Two Founding Fathers
Like most great American institutions, the American Society of Plastic and Reconstructive Surgeons (ASPRS) developed mainly through the sweat and toil of immigrants. In this case, it was two surgeons from Europe who came to the United States after World War I, Dr. Jacques Maliniac and Dr. Gustave Aufricht.The two doctors were as unalike as any two men could be, except for their dedication to their craft. Despite his French–sounding name, Dr. Maliniac was born in 1889 in Warsaw, Poland. After studying with the leading plastic surgeons on the continent before the war, he was called into the Russian Army at the outbreak of hostilities. A small, intense man, Dr. Maliniac, who was Jewish, came to the United States in 1923 and decided to stay as anti–Semitism was on the rise in Europe in the 1920s. Settling in New York City in 1925, he opened a thriving private practice, and convinced the administrators of the City Hospital system to establish the first division of plastic surgery at a public hospital.
Dr. Aufricht, born in 1894, was a native of Budapest, Hungary. Like Dr. Maliniac, he treated wounded soldiers during the war, studied with the leading practitioners in Europe and arrived in New York in 1923. And like Dr. Maliniac, he was Jewish and decided to stay here when things became inhospitable in the Old World. However, the similarities ended there.Where Dr. Maliniac was considered bombastic and dictatorial with his students and residents, Dr. Aufricht, who went by the nickname “Gusti,” was genial and outgoing, but no less a commanding figure, loved and revered by his charges.
The ASPRS is Born
The seeds of the ASPRS could be found in the establishment of another plastic surgery organization, the American Association of Oral Surgeons in 1921, which only accepted physicians with both medical and dental degrees and severely limited the number of members. Despite their reputations, Drs. Maliniac and Aufricht were not invited to join.This rebuff was answered by informal meetings of Dr. Aufricht and his colleagues, including Drs.Clarence Straatsma and Lyon Peer, who plotted the formation of their own organization. With 10 charter members, the American Society of Plastic and Reconstructive Surgeons was launched, with Dr. Aufricht and others joining soon after.
In the 1940s, many plastic surgeons served their country during the Second World War, and expanded plastic surgery procedures through the unique circumstances of treating wounded soldiers, sailors and airmen.
The Plastic Surgery Educational Foundation
As the 1940s moved to a close, the ASPRS steadily grew in membership, and by 1949 had more than 150 surgeons.

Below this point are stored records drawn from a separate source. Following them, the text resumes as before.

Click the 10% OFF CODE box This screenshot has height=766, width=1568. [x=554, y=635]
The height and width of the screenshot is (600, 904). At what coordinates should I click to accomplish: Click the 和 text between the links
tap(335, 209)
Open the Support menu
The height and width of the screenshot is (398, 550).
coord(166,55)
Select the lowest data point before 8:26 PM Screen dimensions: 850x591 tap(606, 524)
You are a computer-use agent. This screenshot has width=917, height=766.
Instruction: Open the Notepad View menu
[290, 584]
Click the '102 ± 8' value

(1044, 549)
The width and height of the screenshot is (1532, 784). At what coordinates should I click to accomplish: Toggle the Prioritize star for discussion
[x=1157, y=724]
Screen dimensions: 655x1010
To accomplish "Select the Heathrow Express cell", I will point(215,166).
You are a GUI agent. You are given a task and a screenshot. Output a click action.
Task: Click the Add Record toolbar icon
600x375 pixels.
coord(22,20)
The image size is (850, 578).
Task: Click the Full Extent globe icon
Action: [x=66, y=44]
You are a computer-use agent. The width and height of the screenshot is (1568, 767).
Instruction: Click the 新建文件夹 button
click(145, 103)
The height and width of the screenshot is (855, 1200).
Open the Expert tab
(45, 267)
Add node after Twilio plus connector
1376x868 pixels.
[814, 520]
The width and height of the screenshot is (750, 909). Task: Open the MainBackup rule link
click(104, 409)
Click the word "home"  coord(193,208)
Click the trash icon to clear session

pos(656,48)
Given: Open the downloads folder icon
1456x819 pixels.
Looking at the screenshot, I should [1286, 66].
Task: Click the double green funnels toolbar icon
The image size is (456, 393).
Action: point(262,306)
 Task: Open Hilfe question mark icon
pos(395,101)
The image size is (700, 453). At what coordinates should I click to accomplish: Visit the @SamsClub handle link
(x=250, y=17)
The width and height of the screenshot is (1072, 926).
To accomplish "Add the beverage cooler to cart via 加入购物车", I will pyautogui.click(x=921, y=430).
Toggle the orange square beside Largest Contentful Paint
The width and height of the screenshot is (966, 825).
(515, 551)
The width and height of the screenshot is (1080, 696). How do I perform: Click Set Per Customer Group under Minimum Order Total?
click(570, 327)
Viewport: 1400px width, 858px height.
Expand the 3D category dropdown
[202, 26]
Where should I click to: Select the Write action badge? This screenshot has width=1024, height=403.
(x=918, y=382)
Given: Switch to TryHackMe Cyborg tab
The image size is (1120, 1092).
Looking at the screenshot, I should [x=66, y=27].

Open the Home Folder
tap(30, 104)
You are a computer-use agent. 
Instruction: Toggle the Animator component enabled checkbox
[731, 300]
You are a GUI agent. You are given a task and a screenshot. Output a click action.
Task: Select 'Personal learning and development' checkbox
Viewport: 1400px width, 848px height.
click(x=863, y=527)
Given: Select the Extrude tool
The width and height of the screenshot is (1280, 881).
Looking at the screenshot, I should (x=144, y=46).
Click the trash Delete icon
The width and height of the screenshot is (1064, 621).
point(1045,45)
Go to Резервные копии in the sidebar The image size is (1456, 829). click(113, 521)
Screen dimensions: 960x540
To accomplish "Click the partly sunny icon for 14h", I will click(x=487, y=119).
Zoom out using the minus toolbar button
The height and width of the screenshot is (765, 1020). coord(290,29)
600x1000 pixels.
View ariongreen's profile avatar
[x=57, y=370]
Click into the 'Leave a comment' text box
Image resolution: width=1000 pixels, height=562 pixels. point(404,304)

These new members had been trained by surgeons other than Dr. Maliniac, who concentrated on his private practice rather than teaching. With all the new blood in the organization, Dr. Maliniac gradually lost control of his own creation. However, rather than sulking at losing his power, Dr. Maliniac moved quickly and decisively as he had done 20 years earlier in founding the ASPRS: In 1948, he formed the Educational Foundation of the ASPRS, now known as the Plastic Surgery Educational Foundation (PSEF) and served as its President until 1955.The Foundation’s mission was to support research pertaining to congenital and acquired deformities, promote high standards of training, practice and research in plastic surgery; confer scholarships and prizes; and promote lectures, seminars and medical and public meetings to educate the public in plastic surgery matters.
The Foundation also took American plastic surgery to the rest of the world by establishing exchange and fellowship programs with physicians in other nations. The PSEF has been especially active since its inception in sending American surgeons to Third World nations to help train physicians in plastic surgery techniques and treat citizens of those countries who would not otherwise have access to advanced surgical techniques. The Foundation also sponsors educational symposia to allow surgeons to demonstrate their innovations to colleagues.